§ Stored records
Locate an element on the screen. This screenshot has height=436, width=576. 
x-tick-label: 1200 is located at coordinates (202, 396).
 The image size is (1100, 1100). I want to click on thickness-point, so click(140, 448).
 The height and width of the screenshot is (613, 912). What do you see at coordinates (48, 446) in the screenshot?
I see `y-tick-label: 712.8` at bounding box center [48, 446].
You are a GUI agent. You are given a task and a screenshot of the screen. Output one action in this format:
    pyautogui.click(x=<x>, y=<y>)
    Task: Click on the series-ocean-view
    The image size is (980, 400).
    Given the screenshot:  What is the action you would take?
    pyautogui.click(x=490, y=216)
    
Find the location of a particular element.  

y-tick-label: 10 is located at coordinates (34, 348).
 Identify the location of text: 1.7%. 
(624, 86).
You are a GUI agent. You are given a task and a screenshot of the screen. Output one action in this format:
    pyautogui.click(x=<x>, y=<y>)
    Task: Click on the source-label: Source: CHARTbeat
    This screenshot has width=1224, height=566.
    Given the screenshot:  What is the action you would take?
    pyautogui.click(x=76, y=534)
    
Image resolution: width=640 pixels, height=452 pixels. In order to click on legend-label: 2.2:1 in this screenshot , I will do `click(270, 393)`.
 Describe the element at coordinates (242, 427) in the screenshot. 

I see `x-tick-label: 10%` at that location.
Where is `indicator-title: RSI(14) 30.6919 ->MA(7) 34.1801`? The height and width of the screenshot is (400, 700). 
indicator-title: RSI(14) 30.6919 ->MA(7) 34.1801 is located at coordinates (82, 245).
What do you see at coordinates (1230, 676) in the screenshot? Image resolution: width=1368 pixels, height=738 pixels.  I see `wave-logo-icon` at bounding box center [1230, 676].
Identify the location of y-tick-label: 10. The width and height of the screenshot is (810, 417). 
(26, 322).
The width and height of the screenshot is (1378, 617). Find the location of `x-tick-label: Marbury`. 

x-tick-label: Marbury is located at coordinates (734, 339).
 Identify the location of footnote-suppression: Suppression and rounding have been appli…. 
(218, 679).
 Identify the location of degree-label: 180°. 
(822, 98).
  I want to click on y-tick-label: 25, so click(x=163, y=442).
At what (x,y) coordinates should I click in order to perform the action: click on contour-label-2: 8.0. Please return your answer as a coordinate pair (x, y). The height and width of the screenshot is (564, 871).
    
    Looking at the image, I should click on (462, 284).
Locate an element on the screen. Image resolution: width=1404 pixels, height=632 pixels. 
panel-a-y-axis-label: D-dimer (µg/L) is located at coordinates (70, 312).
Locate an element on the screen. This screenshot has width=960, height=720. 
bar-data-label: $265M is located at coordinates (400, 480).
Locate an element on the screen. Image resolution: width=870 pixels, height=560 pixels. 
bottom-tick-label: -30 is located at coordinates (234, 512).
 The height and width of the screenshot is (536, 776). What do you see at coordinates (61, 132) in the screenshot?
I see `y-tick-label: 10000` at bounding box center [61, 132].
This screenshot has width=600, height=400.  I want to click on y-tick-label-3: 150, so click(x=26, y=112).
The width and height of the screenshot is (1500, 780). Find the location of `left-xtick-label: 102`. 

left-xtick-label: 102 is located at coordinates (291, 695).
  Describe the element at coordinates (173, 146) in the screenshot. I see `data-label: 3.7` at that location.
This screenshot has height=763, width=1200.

§ Task instructions
Update the records so that every "GUI agent" reads "screen assistant", and leave the rest unchanged.

§ Response
Locate an element on the screen. This screenshot has height=436, width=576. 
x-tick-label: 1200 is located at coordinates (202, 396).
 The image size is (1100, 1100). I want to click on thickness-point, so click(140, 448).
 The height and width of the screenshot is (613, 912). What do you see at coordinates (48, 446) in the screenshot?
I see `y-tick-label: 712.8` at bounding box center [48, 446].
You are a screen assistant. You are given a task and a screenshot of the screen. Output one action in this format:
    pyautogui.click(x=<x>, y=<y>)
    Task: Click on the series-ocean-view
    The image size is (980, 400).
    Given the screenshot:  What is the action you would take?
    pyautogui.click(x=490, y=216)
    
Find the location of a particular element.  

y-tick-label: 10 is located at coordinates (34, 348).
 Identify the location of text: 1.7%. 
(624, 86).
You are a screen assistant. You are given a task and a screenshot of the screen. Output one action in this format:
    pyautogui.click(x=<x>, y=<y>)
    Task: Click on the source-label: Source: CHARTbeat
    This screenshot has width=1224, height=566.
    Given the screenshot:  What is the action you would take?
    pyautogui.click(x=76, y=534)
    
Image resolution: width=640 pixels, height=452 pixels. In order to click on legend-label: 2.2:1 in this screenshot , I will do `click(270, 393)`.
 Describe the element at coordinates (242, 427) in the screenshot. 

I see `x-tick-label: 10%` at that location.
Where is `indicator-title: RSI(14) 30.6919 ->MA(7) 34.1801`? The height and width of the screenshot is (400, 700). 
indicator-title: RSI(14) 30.6919 ->MA(7) 34.1801 is located at coordinates (82, 245).
What do you see at coordinates (1230, 676) in the screenshot? Image resolution: width=1368 pixels, height=738 pixels.  I see `wave-logo-icon` at bounding box center [1230, 676].
Identify the location of y-tick-label: 10. The width and height of the screenshot is (810, 417). 
(26, 322).
The width and height of the screenshot is (1378, 617). Find the location of `x-tick-label: Marbury`. 

x-tick-label: Marbury is located at coordinates (734, 339).
 Identify the location of footnote-suppression: Suppression and rounding have been appli…. 
(218, 679).
 Identify the location of degree-label: 180°. 
(822, 98).
  I want to click on y-tick-label: 25, so click(x=163, y=442).
At what (x,y) coordinates should I click in order to perform the action: click on contour-label-2: 8.0. Please return your answer as a coordinate pair (x, y). The height and width of the screenshot is (564, 871).
    
    Looking at the image, I should click on (462, 284).
Locate an element on the screen. Image resolution: width=1404 pixels, height=632 pixels. 
panel-a-y-axis-label: D-dimer (µg/L) is located at coordinates (70, 312).
Locate an element on the screen. This screenshot has width=960, height=720. 
bar-data-label: $265M is located at coordinates (400, 480).
Locate an element on the screen. Image resolution: width=870 pixels, height=560 pixels. 
bottom-tick-label: -30 is located at coordinates (234, 512).
 The height and width of the screenshot is (536, 776). What do you see at coordinates (61, 132) in the screenshot?
I see `y-tick-label: 10000` at bounding box center [61, 132].
This screenshot has width=600, height=400.  I want to click on y-tick-label-3: 150, so click(x=26, y=112).
The width and height of the screenshot is (1500, 780). Find the location of `left-xtick-label: 102`. 

left-xtick-label: 102 is located at coordinates (291, 695).
  Describe the element at coordinates (173, 146) in the screenshot. I see `data-label: 3.7` at that location.
This screenshot has height=763, width=1200.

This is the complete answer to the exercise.